Die Pilgerfahrt in die Stadt, durch deren Straßen der kleine Ivo einst lief und die Geschichte und den Geist aufsaugte, die er später in den Roman „Die Brücke über die Drina“ umwandelte, ist nicht schwer zu organisieren. Die Stadt liegt im äußersten Osten der Republika Srpska, 16 km von der serbischen Grenze entfernt und kann von den serbischen Bergen Zlatibor oder Tara nach etwas mehr als einer Autostunde besucht werden. Wer die saisonalen Staus an der Grenze vermeiden möchte und bereit ist, 3.000 Dinar für das Ticket beiseite zu legen, kann von Perućac aus mit dem Boot die traumhaft schöne Schlucht der Drina genießen und dann zweieinhalb Stunden in Višegrad verbringen.

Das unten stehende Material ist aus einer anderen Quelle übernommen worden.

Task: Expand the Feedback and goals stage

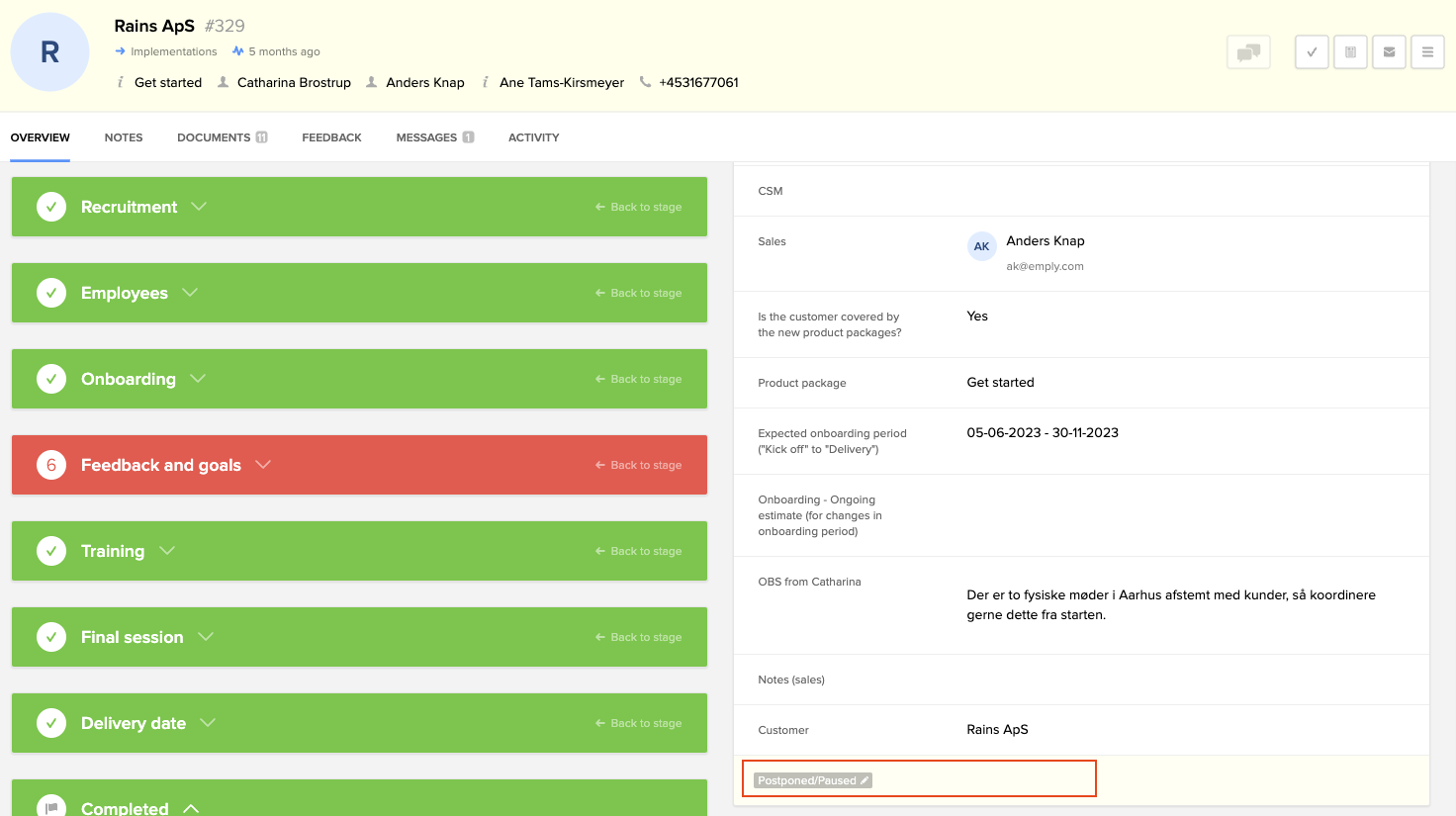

Und wenn man die Stadt betritt, mit dem Boot oder mit dem Auto, und nicht mit dem Zug – da der berühmte „Ćira“-Zug, der seit dem Vorjahr Passagiere von Mokra Gora nach Višegrad beförderte, derzeit außer Betrieb ist – wird Andrić ihn willkommen heißen.

Lotikas und Anikas sind an jeder Ecke – sie sind aus den Romanen von Ivo Andrić in die Namen von Konditoreien, Grillplätzen, Restaurants, Cafés und kleinen Booten gesprungen. Der Schriftsteller ist überall präsent, auf Kühlschrankmagneten, Tabletts und T-Shirts.

Überall sind auch Tourismusarbeiter präsent, die Besucher anhalten und ihnen eine 30-minütige Bootsfahrt für 6 Euro oder eine Zugfahrt für 5 Euro anbieten. Wer Erfahrung hat, sagt, dass sich Feilschen lohnt, wer aber diese Praxis fremd findet, kann einen kostenlosen Spaziergang zum ersten Punkt der Pilgerreise machen.

(FotoMilutin Labudović)

Ein Tipp: Die offizielle Währung ist die Konvertible Mark, es kann aber auch alles in Dinar und Euro bezahlt werden. Dennoch ist es besser, in Euro zu bezahlen, da der Wechselkurs in verschiedenen Einrichtungen unterschiedlich ist und sogar bis zu 140 Dinar für einen Euro beträgt. Zwar sind die Attraktionen nicht billig, das Essen aber schon: So kostet eine Portion des Gerichts „Cevapi s kajmakom“ (gegrillte Hackfleischröllchen mit Kaymak) in einem Restaurant 3 Euro, eine Forelle 4,5 Euro und ein Espresso 90 Eurocent.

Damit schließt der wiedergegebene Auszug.